Existe uma mística que ampara o parir…Abre-se um portal de autoconhecimento, força e renascimento. Existe a ancestralidade, o instinto, o corpo que responde para além da técnica e das informações. E existe também a rede de apoio que se forma ao redor desta mulher. A atuação das parteiras vai além da assistência ao nascimento de crianças. Por onde vão, carregam humanidade. Com recursos simples, espalham sensibilidade para amparar não só bebês, mas também acolher as mães, a família no que for preciso. Dão continuidade a uma sabedoria ancestral, ainda viva e fundamental.
O nascer merece respeito. E o morrer também. Que avanço ver nascer também em maio a Política Nacional de Cuidados Paliativos. A iniciativa inédita do Ministério da Saúde vai permitir a oferta de serviços de saúde a pacientes, familiares e cuidadores de forma mais humanizada. Autora do livro “A morte é um dia que vale a pena viver”, a médica Ana Claudia Quintana Arantes é uma das maiores referências em cuidados paliativos no Brasil. Há muito ela promove reflexões sobre morte e finitude, temas tão necessários e incômodos para nós ocidentais.
O nascer merece respeito. E o morrer também. Que avanço ver nascer também em maio a Política Nacional de Cuidados Paliativos
Defende que os profissionais de saúde precisam ter mais preparo e sensibilidade para lidar com pacientes na eminência da morte. A promessa do governo federal é habilitar 1,3 mil equipes para essa assistência especializada com investimento de R$887 milhões por ano. Claro que até sair do papel, da planilha e chegar ao suspiro final de quem merece morrer com mais dignidade vai levar um tempo. Mas já sinto um sopro de esperança.

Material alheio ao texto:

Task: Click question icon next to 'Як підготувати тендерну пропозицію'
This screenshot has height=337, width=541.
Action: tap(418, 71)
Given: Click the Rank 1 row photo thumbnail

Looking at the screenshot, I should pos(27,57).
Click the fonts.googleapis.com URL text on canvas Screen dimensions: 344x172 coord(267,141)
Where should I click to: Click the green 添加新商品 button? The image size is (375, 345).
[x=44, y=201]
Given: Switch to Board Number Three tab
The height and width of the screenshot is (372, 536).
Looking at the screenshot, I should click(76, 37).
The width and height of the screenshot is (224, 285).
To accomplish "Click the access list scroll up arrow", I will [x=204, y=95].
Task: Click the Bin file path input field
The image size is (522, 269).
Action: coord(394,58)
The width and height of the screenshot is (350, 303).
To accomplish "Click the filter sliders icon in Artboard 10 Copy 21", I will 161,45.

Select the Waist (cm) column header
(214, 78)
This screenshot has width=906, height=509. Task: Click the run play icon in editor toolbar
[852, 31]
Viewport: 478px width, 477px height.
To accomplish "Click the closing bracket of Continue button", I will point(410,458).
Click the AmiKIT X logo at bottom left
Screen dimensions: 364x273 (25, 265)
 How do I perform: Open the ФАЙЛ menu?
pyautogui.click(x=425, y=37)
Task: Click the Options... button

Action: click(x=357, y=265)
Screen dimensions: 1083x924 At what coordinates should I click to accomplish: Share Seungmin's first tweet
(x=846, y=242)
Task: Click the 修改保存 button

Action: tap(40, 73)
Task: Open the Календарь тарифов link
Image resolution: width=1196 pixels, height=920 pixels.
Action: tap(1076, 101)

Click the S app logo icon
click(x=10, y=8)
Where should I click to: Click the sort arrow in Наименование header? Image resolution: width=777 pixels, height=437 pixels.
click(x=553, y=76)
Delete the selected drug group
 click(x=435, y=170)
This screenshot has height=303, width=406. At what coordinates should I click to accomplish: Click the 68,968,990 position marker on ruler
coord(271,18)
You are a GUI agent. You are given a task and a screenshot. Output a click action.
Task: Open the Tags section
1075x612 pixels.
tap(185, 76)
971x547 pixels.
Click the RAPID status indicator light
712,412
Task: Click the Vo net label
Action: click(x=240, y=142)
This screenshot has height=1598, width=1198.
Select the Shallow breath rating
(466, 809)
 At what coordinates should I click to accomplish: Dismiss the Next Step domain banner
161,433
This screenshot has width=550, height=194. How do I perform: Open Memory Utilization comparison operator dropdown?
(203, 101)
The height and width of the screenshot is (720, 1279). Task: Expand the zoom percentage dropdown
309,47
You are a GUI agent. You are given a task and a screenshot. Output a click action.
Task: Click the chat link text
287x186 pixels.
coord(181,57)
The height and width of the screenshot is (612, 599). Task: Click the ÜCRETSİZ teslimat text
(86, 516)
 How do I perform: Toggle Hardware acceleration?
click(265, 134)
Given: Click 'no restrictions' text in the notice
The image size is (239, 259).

Nascer e morrer têm forças semelhantes. Ambos na fronteira da existência. Cada um em um extremo. Chegada e partida. Alegria e saudade.“Na vida humana talvez somente a experiência de nascer possa ser tão intensa quanto o processo de morte”, considera Ana Claudia Quintana Arantes. A médica que também é poeta cita Rainer Maria Hilke, em Cartas a um Jovem Poeta, para definir o instante final da fronteira da vida. “Seja como expectadores, seja como protagonistas, a morte é um espaço aonde as palavras não chegam”. Então, que no nascer e no morrer, ecoe um respeitoso e amoroso silêncio. E que qualquer barulho a mais seja embalado com todo cuidado.
*Fernanda Carvalho é jornalista, escritora, autora do Livro A Luz da Maternidade – Relatos de Parto sem Dor conduzidos por Gerson de Barros Mascarenhas.